Кровь бросилась мне в лицо. Софи распечатала письмо, прочитала, порвала и выбросила в ближайшую урну?
Тогда я должна сказать ему сейчас. Но сказать по телефону оказалось труднее, чем написать. Пока я кусала губы, пытаясь выдавить: «В общем, я тебе писала, что…», в трубке раздалось:
— Извини, мне некогда.
— Пока, — пропищала я.
Длинные гудки.
Чем он так срочно занят? Развлекается с пациенткой? Только приступил к процессу, а тут я звоню?
Даже разговаривать не захотел, хотя за междугородние переговоры платим мы. Наверно, он все-таки получил письмо. Значит, нет у меня больше жениха. Но почему? Почему он резко передумал? Может быть, все-таки не получил? Нужно было самой отправлять важную корреспонденцию. Второй раз телефонировать по междугородке мне уже не разрешат.
Я решила написать еще одно письмо, но как только я вывела приветствие, кто-то позвонил в дверь, загомонили голоса, и ко мне влетела Софи с папашиной тростью в руке.
— Анна! Быстро ложись в постель! Из гимназии пришли…
Я разулась и плюхнулась на кровать. Софи кинула мне подушку и одеяло, и я укрылась до подбородка.
— Сделай унылое лицо!
Распахнулась дверь, и в комнату набилось полкласса, а во главе процессии — отец Альберт. Как ни странно, с ними не было фрау Ринзер.
— Смотрите, дети, — прогнусавил святой отец, — вот как всевышний наказывает за богохульство, гордыню и упорную ложь. Здравствуй, Анна.

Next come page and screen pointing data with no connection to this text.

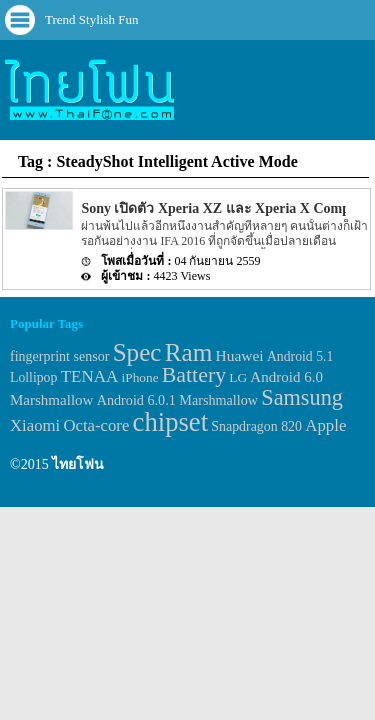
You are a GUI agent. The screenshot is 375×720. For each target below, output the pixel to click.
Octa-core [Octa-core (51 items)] (96, 425)
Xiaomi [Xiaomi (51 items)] (35, 425)
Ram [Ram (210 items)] (189, 352)
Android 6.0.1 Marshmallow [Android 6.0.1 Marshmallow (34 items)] (177, 400)
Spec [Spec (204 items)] (137, 352)
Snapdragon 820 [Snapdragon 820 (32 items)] (256, 426)
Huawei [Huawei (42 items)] (240, 355)
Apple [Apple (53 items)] (325, 425)
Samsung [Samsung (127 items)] (302, 397)
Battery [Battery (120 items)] (194, 375)
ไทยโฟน (78, 464)
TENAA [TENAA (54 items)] (90, 376)
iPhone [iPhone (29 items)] (140, 377)
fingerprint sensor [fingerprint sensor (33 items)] (59, 356)
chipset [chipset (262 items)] (171, 422)
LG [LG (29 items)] (238, 377)
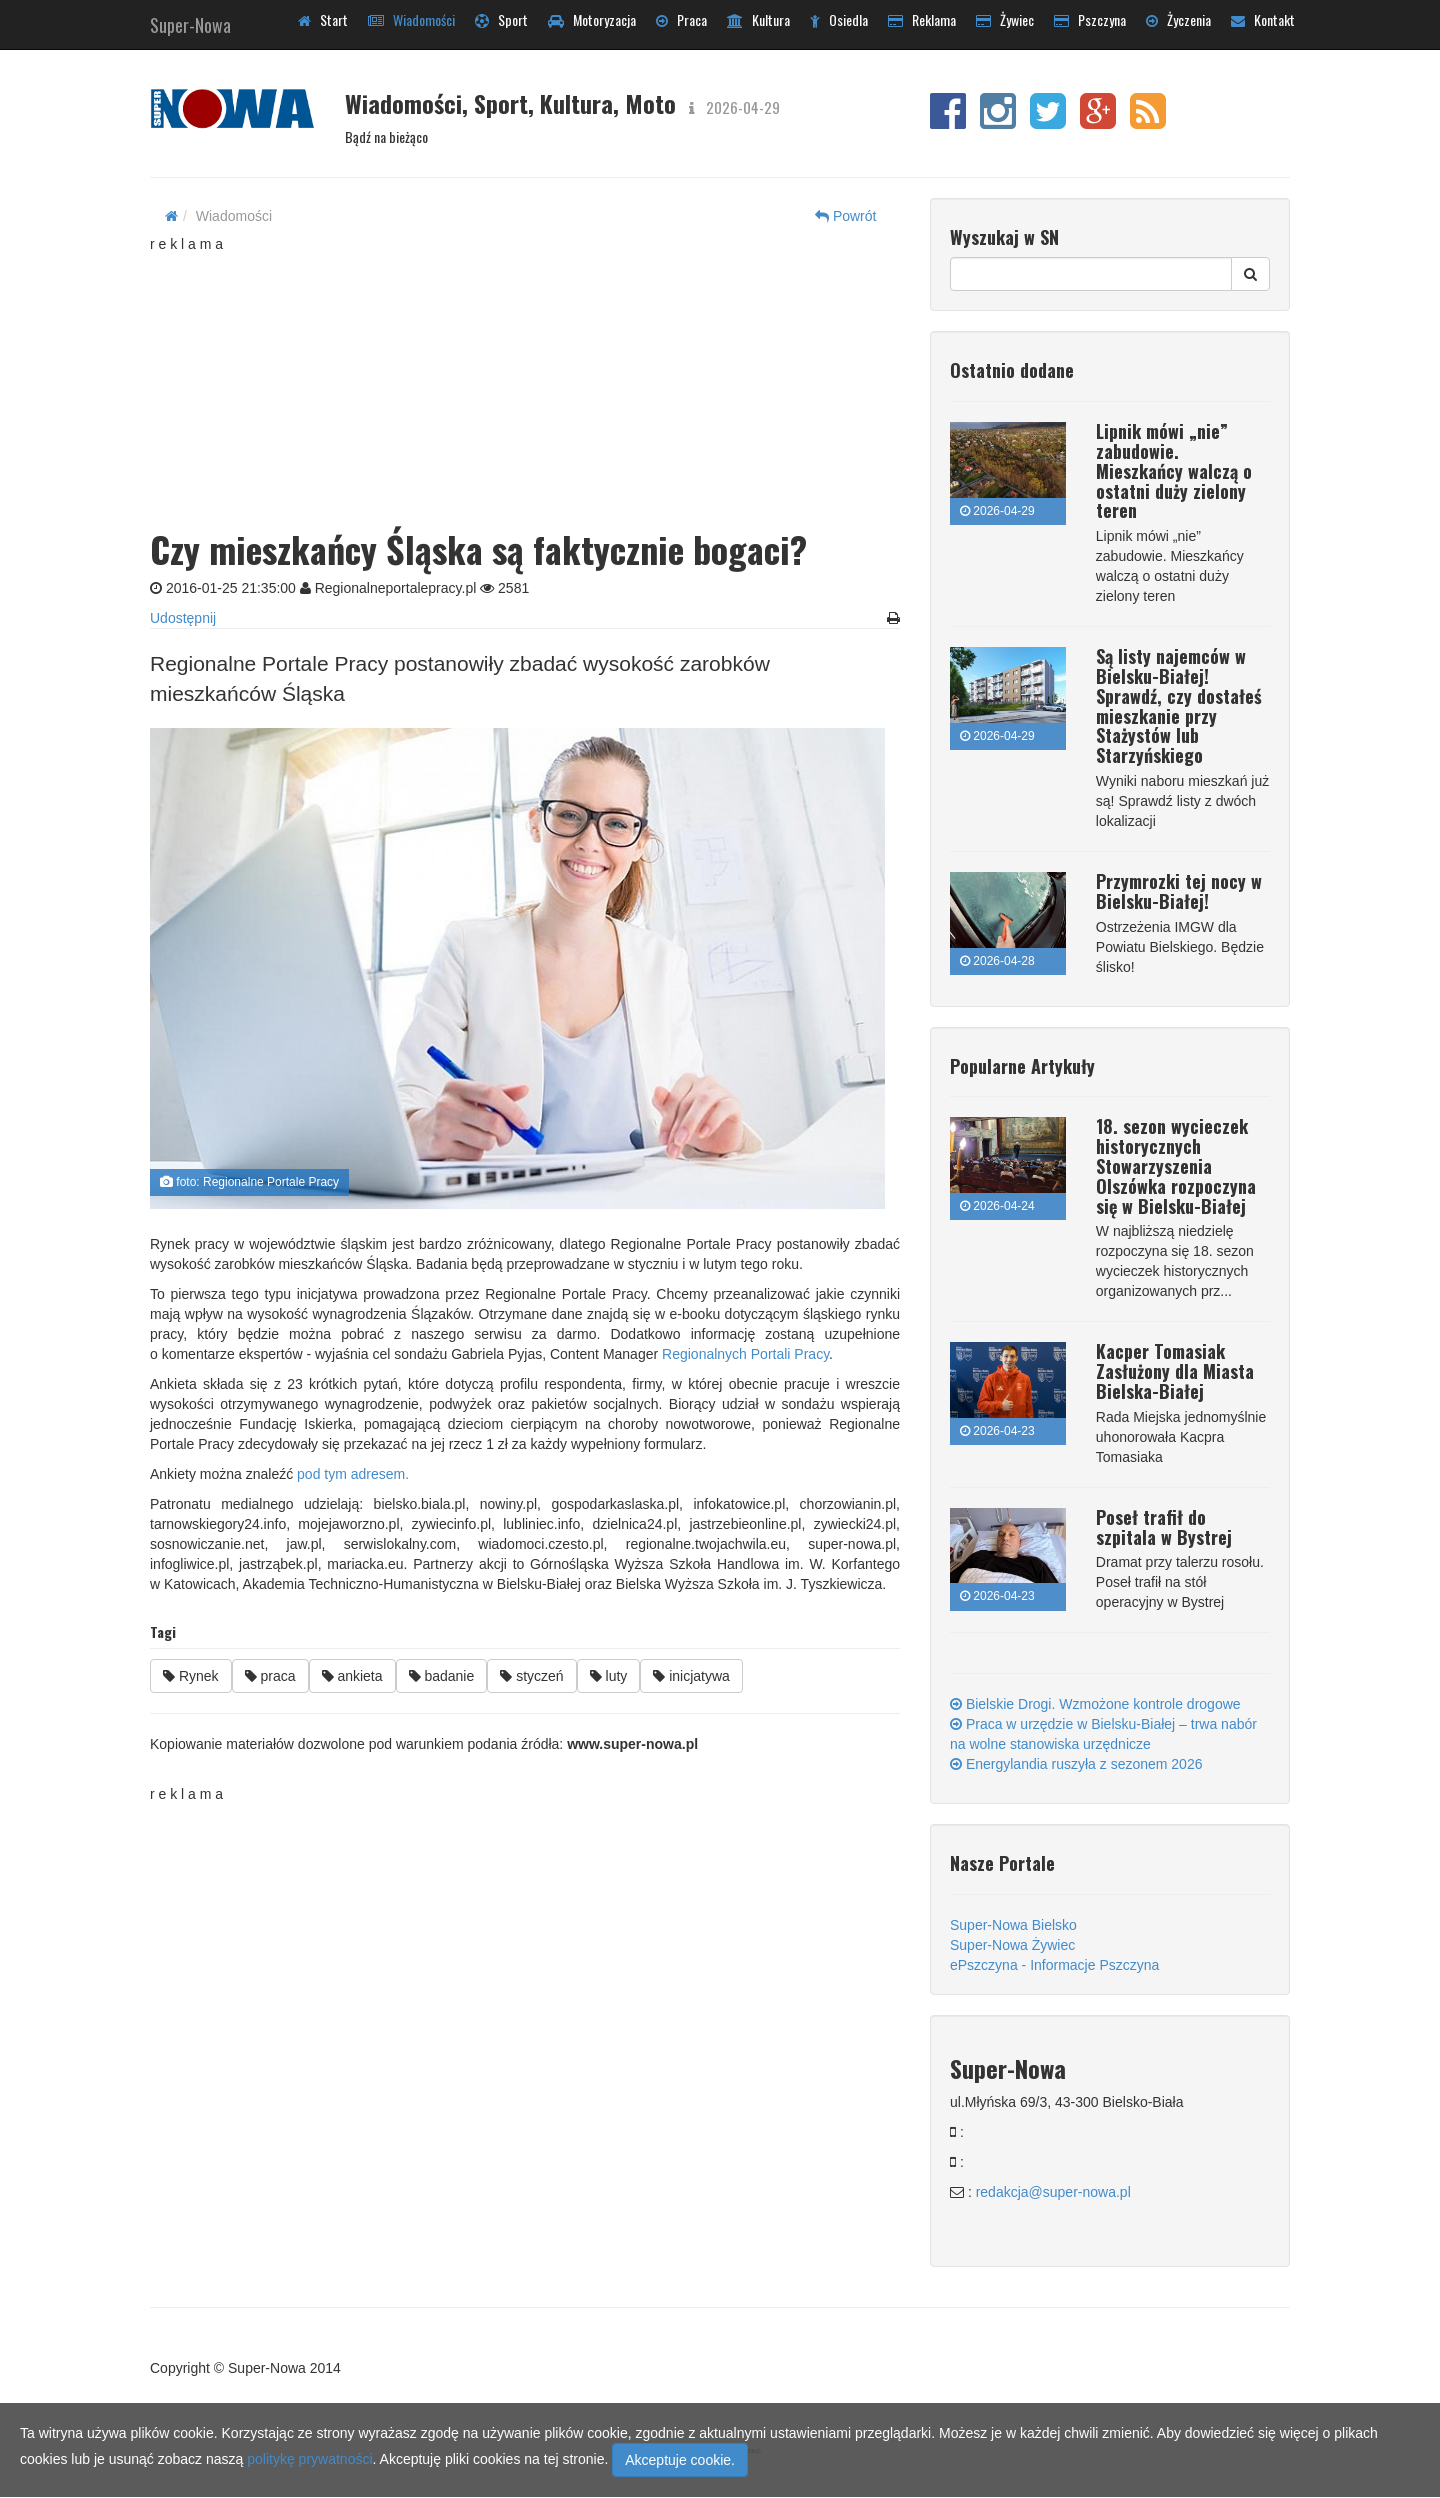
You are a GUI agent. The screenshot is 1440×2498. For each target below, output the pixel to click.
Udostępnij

— Pax vobiscum[U3], — я свела глаза к переносице.
— Привет, — нестройным хором выпели одноклассницы, и Саския пропищала:
— Теперь-то отмаливаешь свой грех, просишь у бога, чтобы вернул тебе здоровье?
— Ножка болит, Анна? — просюсюкала Элла.
Я закатила глаза:
— Ой, болииит…
— А где твои костыли? — полюбопытствовала Лаура.

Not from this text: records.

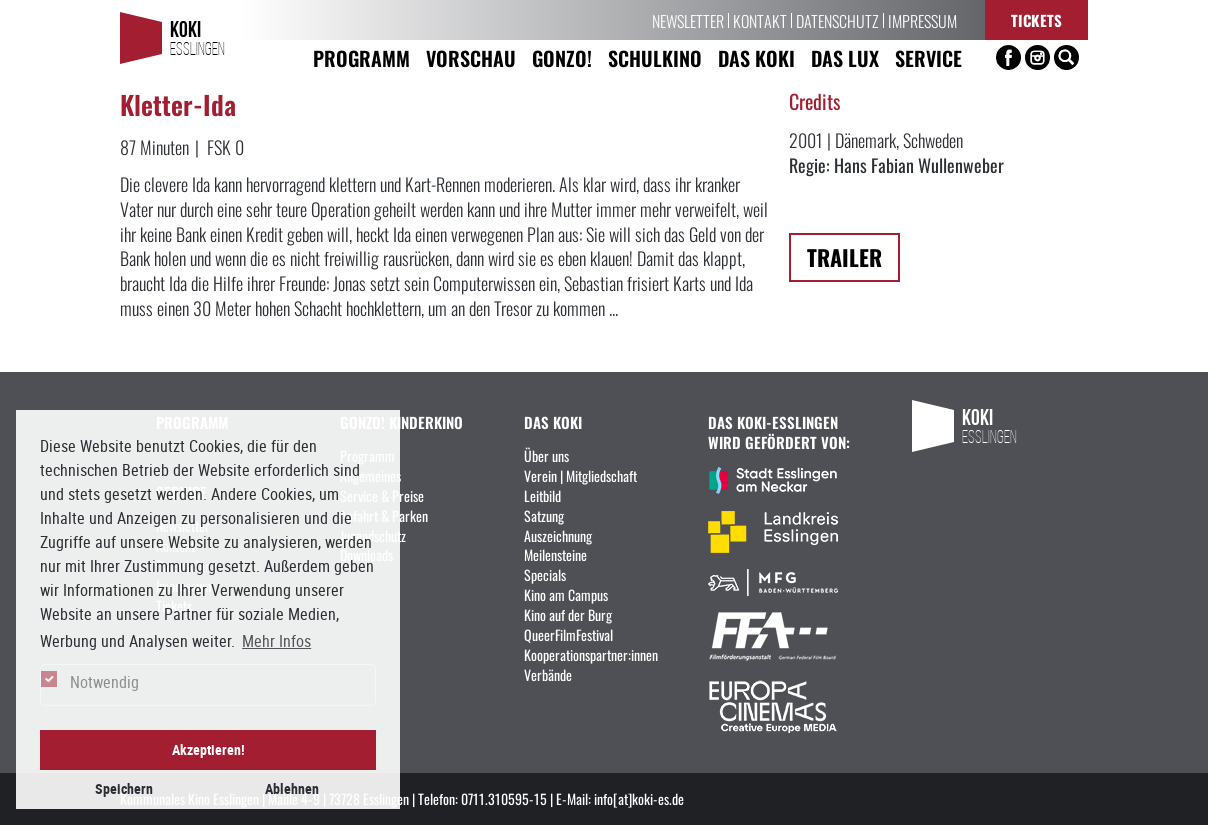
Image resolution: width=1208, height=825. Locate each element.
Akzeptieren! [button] (208, 749)
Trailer (844, 256)
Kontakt (760, 20)
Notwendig (104, 682)
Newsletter (688, 20)
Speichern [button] (124, 788)
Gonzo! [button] (562, 57)
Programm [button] (361, 57)
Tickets (1036, 19)
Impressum (922, 20)
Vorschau (471, 57)
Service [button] (928, 57)
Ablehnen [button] (292, 788)
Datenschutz (837, 20)
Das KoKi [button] (756, 57)
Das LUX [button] (845, 57)
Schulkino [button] (655, 57)
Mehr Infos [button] (276, 641)
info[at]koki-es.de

— У нас нет денег на костыли, — мрачно поведала Софи. — Когда ей надо вставать, на одной ножке до клозета прыгает… с папиной тростью. — И Софи показала им трость с серебряным набалдашником в форме черепа.
— Когда ты к нам придешь? — спросила Вальтраут.
— Мы скучаем, — фальшивеньким голоском подхватила Карин.
— Наверно, только на экзамены, — ответила я.
— Ой, как мы тебе завидуем! — взвизгнула Вальтраут.
— Не говори глупости! — осадил ее пастор. — Девочки, давайте-ка все сейчас помолимся за здоровье вашей одноклассницы. Я ее простил, бог велит прощать.
Я прикинула масштаб комнаты — поместятся ли двадцать коленопреклоненных девочек, или кому-то придется преклонять колени в коридоре? Но отец Альберт не дал знака падать ниц, и все стоя сложили руки и забормотали молитву.
Тут, к моему ужасу, мама решила, что гостей надо попотчевать — и отправила к нам Лену с чайком и печеньицем на всех новоприбывших. Одноклассницы расселись на наших кроватях — семеро обсидели кровать Софи, еще трое уселись ко мне на постель, и я вжалась в стенку, спины жующих и прихлебывающих одноклассниц застили свет. Десяток остальных сгрудился стоя вокруг стола. Отец Альберт уселся на мой стул (и, как я потом убедилась, безнадежно продавил сиденье своим необъятным задом).
— Анна, а покажи гипс, — сказала Кэте, — мы все на нем распишемся!
— Напишем, что мы тебе здоровьечка желаем, — подхватили остальные. — Останутся у тебя наши автографы на память.
— Денег у нас нету на гипс, — состроила плаксивую гримасу я. — Сказали, что я должна лежать и не двигать ногой. Вот я и лежу.
Сейчас кто-нибудь закричит: «Симулянтка!» Захотелось скрестить пальцы под одеялом. Что за нелепые суеверия! Может, кому-то еще придет в голову ощупать мой «перелом»? Я им не разрешу, скажу, что это очень больно. Наверно, при пасторе не будут задирать одеяло и хватать меня за ноги.
— А если неправильно срастется — без гипса-то? — поинтересовалась Лаура.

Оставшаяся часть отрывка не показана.